> Texto de leitura

|---|

Iphigénie en Aulide” e “Iphigénie en Tauride” abriram a edição 2024 do “Festival d’Aix-en-Provence”.
Iphigénie en Aulide (1774)
Ópera (tragédie-opéra) em três atos
Música: Christoph Willibald Gluck (1714-1787)
Libreto: Marie François-Louis Grand le Bland du Roullet (1716-1786)
Iphigénie en Tauride (1779)
Ópera (tragédie mise en musique) em quatro atos
Música: Christoph Willibald Gluck (1714-1787)
Libreto: Nicolas François Guillard (1752-1814)
Grand Théâtre de Provence, 05 de julho de 2024
Direção musical: Emmanuelle Haïm
Direção cênica: Dmitri Tcherniakov
Cenografia: Dmitri Tcherniakov
Figurino: Elena Zaytseva
Iluminação: Gleb Filshtinsky
Iphigénie en Aulide:
Iphigénie: Corinne Winters, soprano
Agamemnon: Russell Braun, barítono
Clytemnestre: Véronique Gens, mezzosoprano
Achille: Alasdair Kent, tenor
Calchas: Nicolas Cavallier, baixo-barítono
Diane: Soula Parassidis, soprano
Patrocle: Lukáš Zeman, barítono
Arcas: Tomasz Kumięga, barítono
Iphigénie en Tauride:
Iphigénie: Corinne Winters, soprano
Oreste: Florian Sempey, barítono
Pylade: Stanislas de Barbeyrac, tenor
Thoas: Alexandre Duhamel, barítono
Diane: Soula Parassidis, soprano
Un Ministre / un Scythe: Tomasz Kumięga*, barítono
Une Prêtresse: Laura Jarrell, soprano
Orquestra e coro: Le Concert d’Astrée

Em meio às divisões causadas pelas guerras que se proliferam mundo afora – isso sem falar no radicalismo estimulado pelas redes sociais –, nada mais apropriado para abrir um festival do que retomar a universalidade e a racionalidade características do Iluminismo. Foi com um par de óperas fortemente associado ao Iluminismo – Iphigénie en Aulide e Iphigénie en Tauride, de Christoph Willibald Gluck (1714-1787) – que teve início a edição de julho de 2024 do Festival d’Aix-en-Provence. O presente artigo – o primeiro de uma série de cinco textos sobre óperas francesas que vi recentemente na França – propõe algumas reflexões a respeito das duas obras e do espetáculo apresentado em julho no Grand Théâtre de Provence, cujo vídeo está disponível na Arte.

|---|

> Dados coletados
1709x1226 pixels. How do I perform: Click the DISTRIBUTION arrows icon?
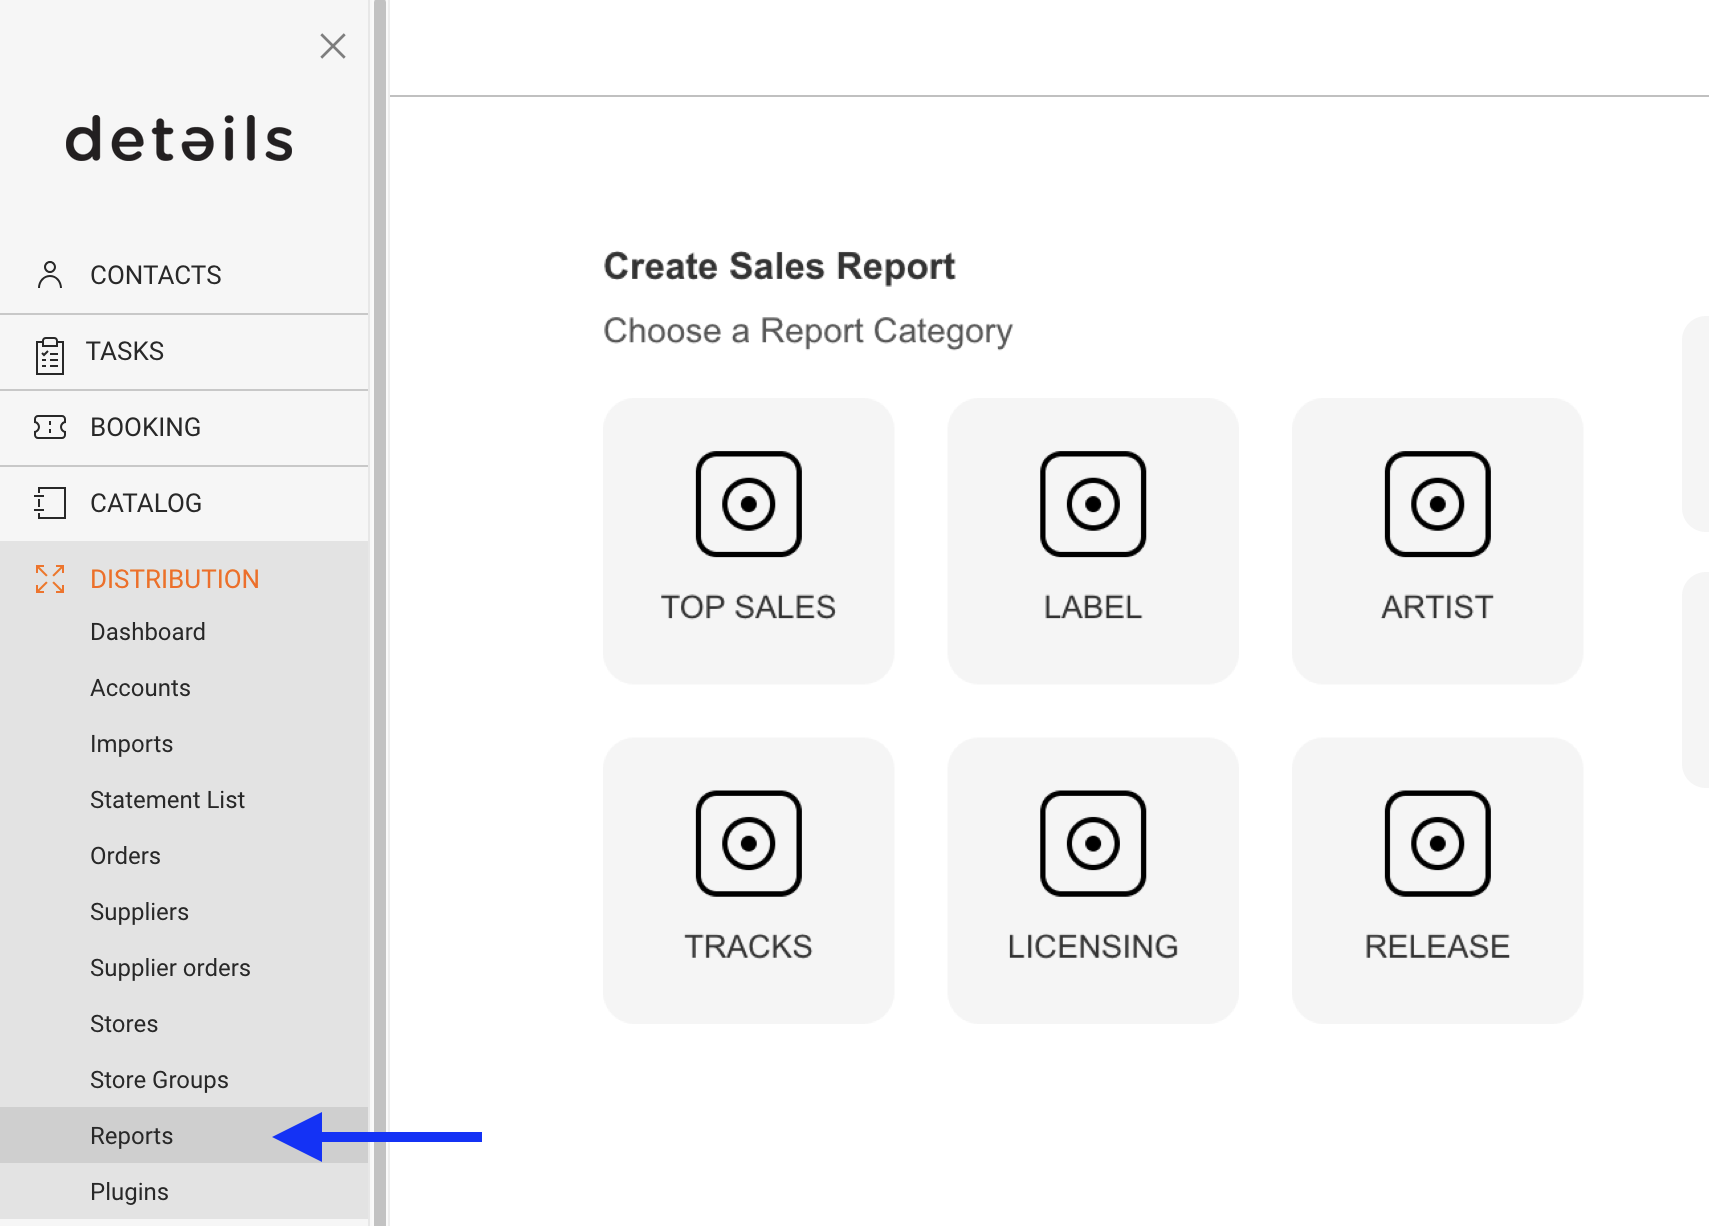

|---|

> O que se pede
1. Copie do texto sobre as óperas de Gluck o trecho que vai de "Iphigénie en Aulide (1774)" até "du Roullet (1716-1786)".
2. De acordo com o texto sobre as óperas de Gluck, quem assinou a direção musical do espetáculo?
3. No texto sobre as óperas de Gluck, quais cantores aparecem como barítono no elenco de Iphigénie en Aulide?

> Respostas por tarefa
1.
Iphigénie en Aulide (1774)
Ópera (tragédie-opéra) em três atos
Música: Christoph Willibald Gluck (1714-1787)
Libreto: Marie François-Louis Grand le Bland du Roullet (1716-1786)

2. Emmanuelle Haïm.

3. Russell Braun (Agamemnon), Lukáš Zeman (Patrocle) e Tomasz Kumięga (Arcas).